Our lives, our stories are what connect our hearts to each other. Robert McKee said that stories are the currency of human contact. They are the most powerful tool that we have to tap into emotion, instigate discomfort and therefore, promote change and transformation. To render one’s life to another, helping us understand that we all share common goals and values, is impossible without that basic human connection.
So here’s to all of us stepping into the grace to step out of our own vomit. The single mom with the dirty tent. The abused girl with battered wife syndrome. Me and my stupid obsession with food issues. You and your issues with ___________.
It is ONLY through grace that we can step out of our folly.
My son was born at 24 weeks weighing one pound, four ounces. He was born addicted to crack. He survived.
My son was shaken to the point of death when he was six months old. He survived.
My son was smothered with bleach, assaulted, shaken again and left for dead before he turned two. He survived.
The people who were to love and protect him robbed him of any chance of normalcy. Unlike his brother Shale, Jumby wasn’t born disabled. He survived; his disabilities are his scars to bear forever.
So when people chose not to see my son, or to limit him, I am infuriated. I want to rage beyond reason, and scream into the wind with the unfairness of it all.
The truth of the matter is, many long-term missionaries, aid workers, and world-changers were inspired by short trips that changed their perspective forever. The right response to poverty tourism is to educate and reform, not to discourage people from experiencing poverty and reporting on what they learn.
There is a reason why you will never be able to convince the people you know who have lived in a third world country that there is just as much need in the United States as there is everywhere else.
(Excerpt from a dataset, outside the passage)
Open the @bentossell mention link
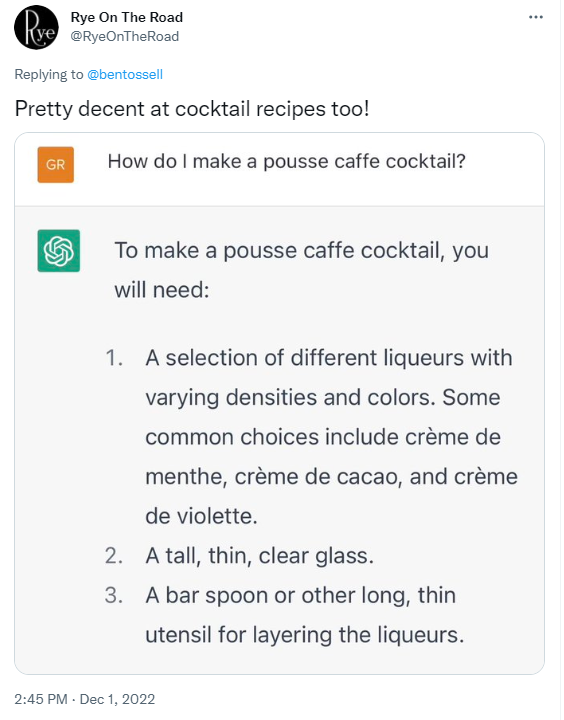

That reason is this: to say something like that sounds ridiculous. A lot of America’s poor would be considered well off by the poor living in developing countries. The conclusion we came to as a couple after reading reports and educating ourselves is that compared to the rest of the world, most Americans are loaded when we consider their access to the gospel. They are rich in resources, and rolling in the dough when it comes to their human rights. I’m not trying to discount anyone’s suffering in the United States. There is so much suffering here. I didn’t say no one suffers in America. This world is broken and is groaning…all creation is groaning, crying out for redemption. There is pain in America. The destitute are among us. There are people who are in bad shape, in terrible places, and are yearning for friendship, love, and connection. There are even people who are hungry and sick. But when it comes to the idea of poverty we think Jesus was referring to in the Bible…the leper…the lame…the sick…the hungry…the orphan…the oppressed…for the most part, compared to other countries we are unquestionably fortunate in the United States.
Troy can spend entire day(s) with one timid and afraid 20 year old recently diagnosed and already ill with HIV helping to advocate for her medical care. He can be at ease as one day turns into three while waiting to get her the tests she needs and fighting a broken, inadequate, and unfair medical system – knowing that he is not expected to quantify the outcome of those hours …. time with one person isn’t usually looked at as success nor is it at all impressive when plotted on a spreadsheet – but it matters and it’s Kingdom work.